Pak Saf, dkk di RN,

Kapatang, Kamis 30 April, ambo manyampaikan Pidato Laporan, Kesan dan Saran: 
"Pesta Demokrasi di Sumbar" di hadapan Sidang Paripurna DPD-RI. Mungkin sanak2 
di RN ingin tahu apo isi dari nan ambo sampaikan tu. Sambia tantunyo minto 
tanggapan juo. Ko nyo. MN


PESTA DEMOKRASI DI SUMBAR

Laporan, Kesan dan Saran

Mochtar Naim
Anggota DPD-RI dari Sumbar

Disampaikan pada Sidang Paripurna DPD-RI
Kamis, 30 April 2009


Sdr Ketua dan para Wakil Ketua yang saya hormati,
Sdr-sdr para anggota yang saya muliakan,

Assalamu’alaikum w.w.,

KETIKA menuliskan Laporan ini, 
perhitungan suara untuk Dapil Sumbar telah selesai dan diumumkan.

== Data Mentah ==

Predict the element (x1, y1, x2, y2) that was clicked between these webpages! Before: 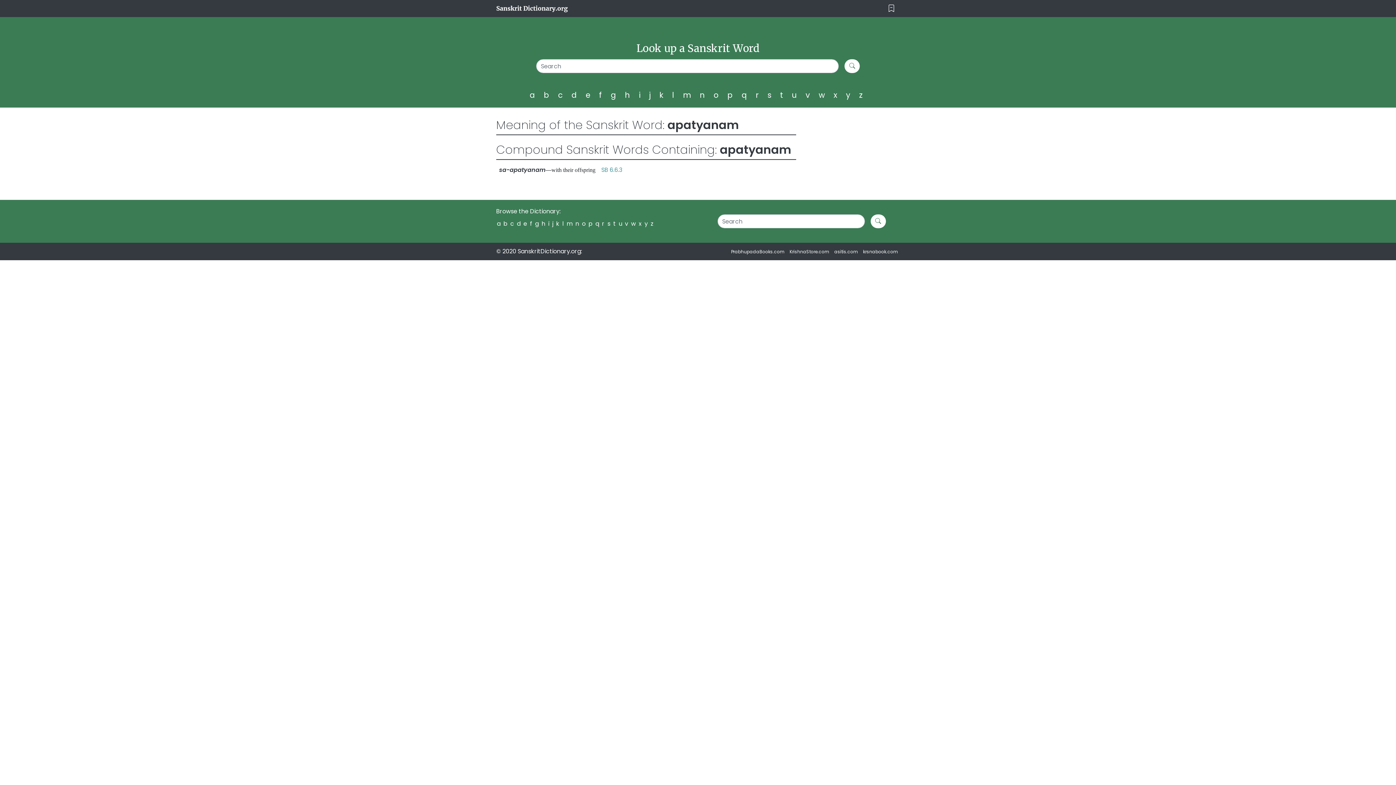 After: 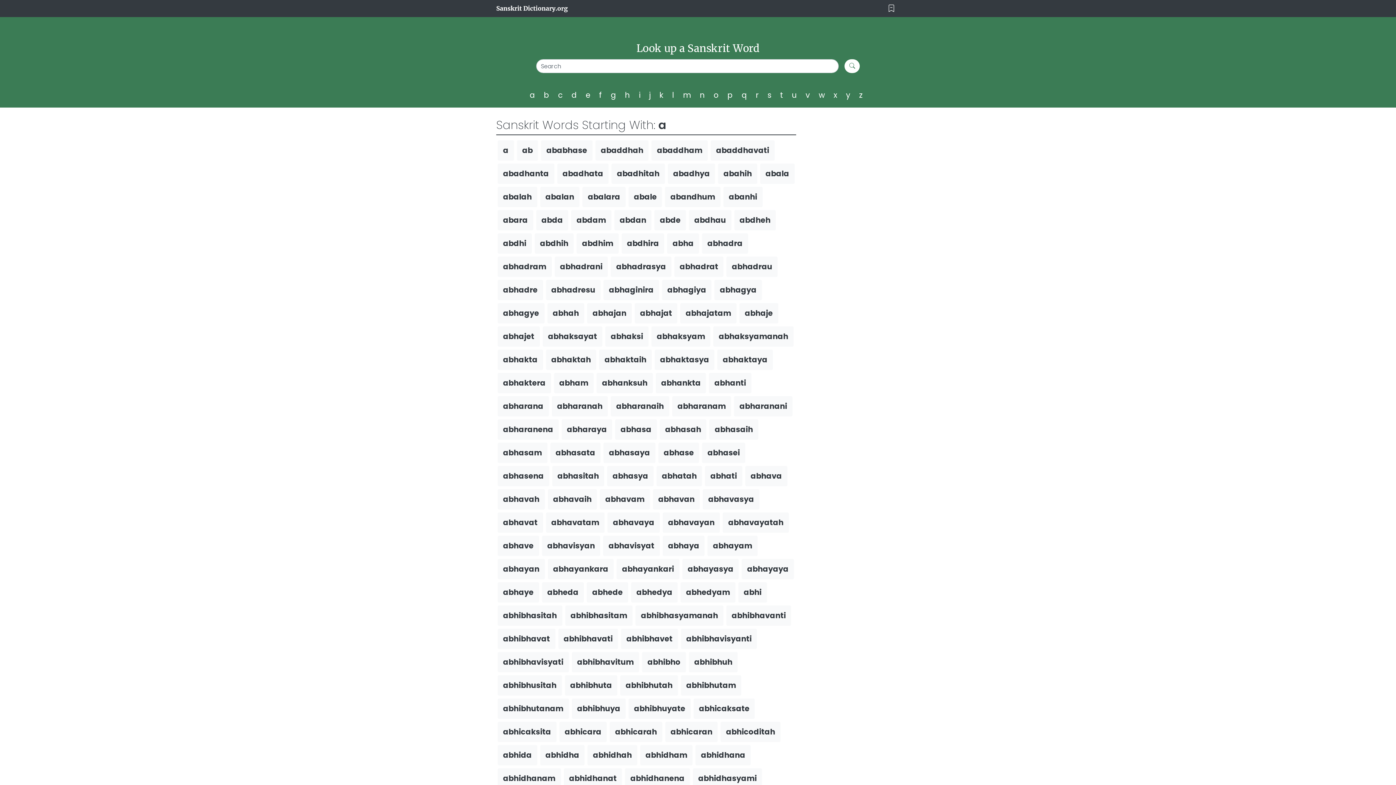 Action: bbox: (497, 219, 500, 228) label: a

== Tugas Anda ==
Tolong ulangi sebagian kutipan dokumen di atas tanpa perubahan apa pun, mulai dari kata-kata yang memuat "Mochtar Naim" dan berhenti setelah "selesai dan diumumkan.".

== Jawaban Benar ==
Mochtar Naim
Anggota DPD-RI dari Sumbar

Disampaikan pada Sidang Paripurna DPD-RI
Kamis, 30 April 2009


Sdr Ketua dan para Wakil Ketua yang saya hormati,
Sdr-sdr para anggota yang saya muliakan,

Assalamu’alaikum w.w.,

KETIKA menuliskan Laporan ini, 
perhitungan suara untuk Dapil Sumbar telah selesai dan diumumkan.